Confidentiality is achieved with encryption, not with signatures:

  • For confidentiality, I would encrypt the message (often with a symmetric key that is itself protected with the recipient’s public key).
  • For authenticity and integrity, I would sign the document (or a hash of it) with my private key (as explained above)

Note: real‑world protocols often combine both: “sign‑then‑encrypt” or “encrypt‑then‑sign”, depending on the design. But conceptually, these are two orthogonal properties.

Where Electronic Signatures Fit Legally

Legal frameworks such as the EU’s eIDAS regulation distinguishes different levels of electronic signatures, but the cryptographic core is always about ensuring that a document:

  • is tied to a specific signer (authenticity), and
  • has not been altered since signing (integrity)
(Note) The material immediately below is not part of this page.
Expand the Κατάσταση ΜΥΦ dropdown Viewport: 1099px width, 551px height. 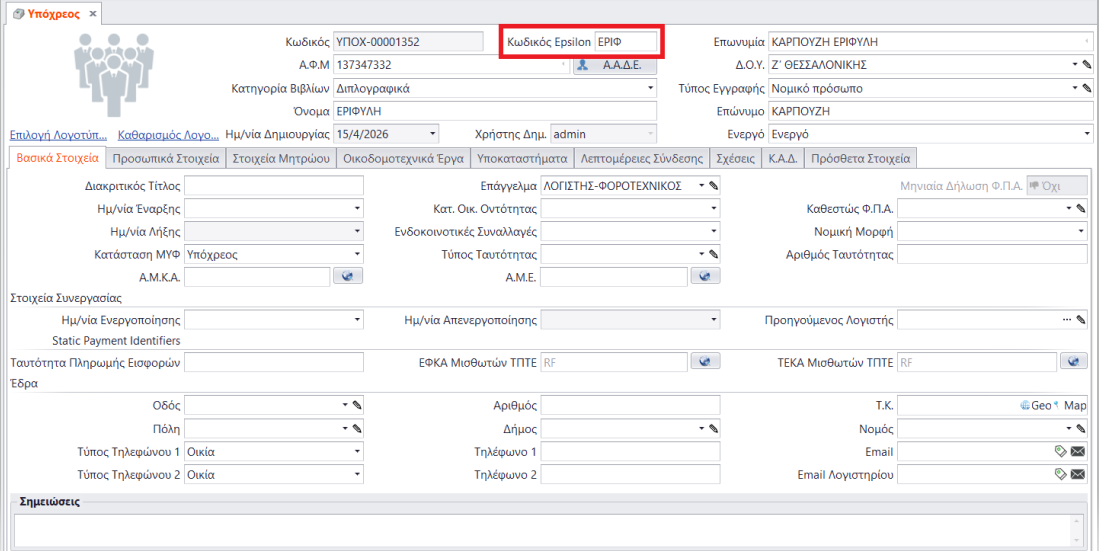[x=357, y=254]
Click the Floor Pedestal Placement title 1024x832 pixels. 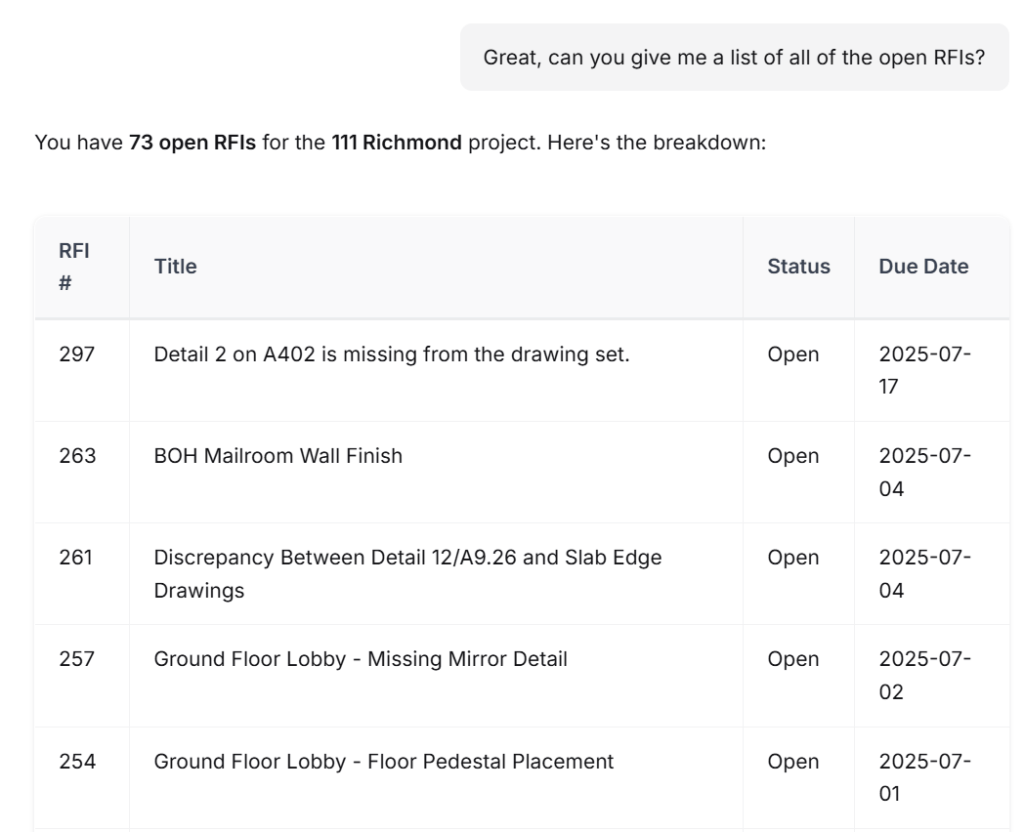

Qualified or advanced electronic signatures add identity verification (via trusted service providers and certificates), audit trails, and sometimes hardware security modules. The underlying math, however, still implements the same integrity and authenticity guarantees illustrated by the simple OpenSSL example.

Summary

When we talk about “electronic signatures”, it is important to understand what cryptography actually achieves. The cryptographic signature gives integrity and authenticity.

Confidentiality requires separate encryption.

Understanding this difference helps architects, developers, and business stakeholders comprehend and communicate correctly about what their systems actually guarantee, and what they still need to add.